--- Records for this exercise ---
=== Section Start ===
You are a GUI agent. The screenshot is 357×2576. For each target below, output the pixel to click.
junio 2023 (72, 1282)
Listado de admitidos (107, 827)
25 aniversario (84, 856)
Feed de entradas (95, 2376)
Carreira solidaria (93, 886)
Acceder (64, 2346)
=== Section End ===
=== Section Start ===
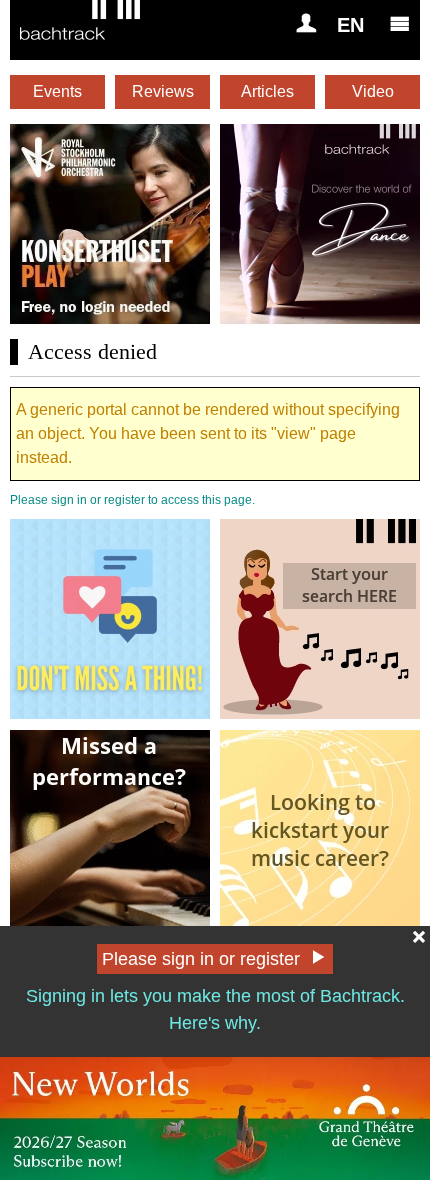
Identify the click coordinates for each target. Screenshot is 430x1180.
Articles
=== Section End ===
--- Work to be completed ---
For the material above, reproduce exactly the lines from the line with "You are a GUI" to the line with "Acceder (64, 2346)", inclusive, and exclude all others.

--- Your solution ---
You are a GUI agent. The screenshot is 357×2576. For each target below, output the pixel to click.
junio 2023 (72, 1282)
Listado de admitidos (107, 827)
25 aniversario (84, 856)
Feed de entradas (95, 2376)
Carreira solidaria (93, 886)
Acceder (64, 2346)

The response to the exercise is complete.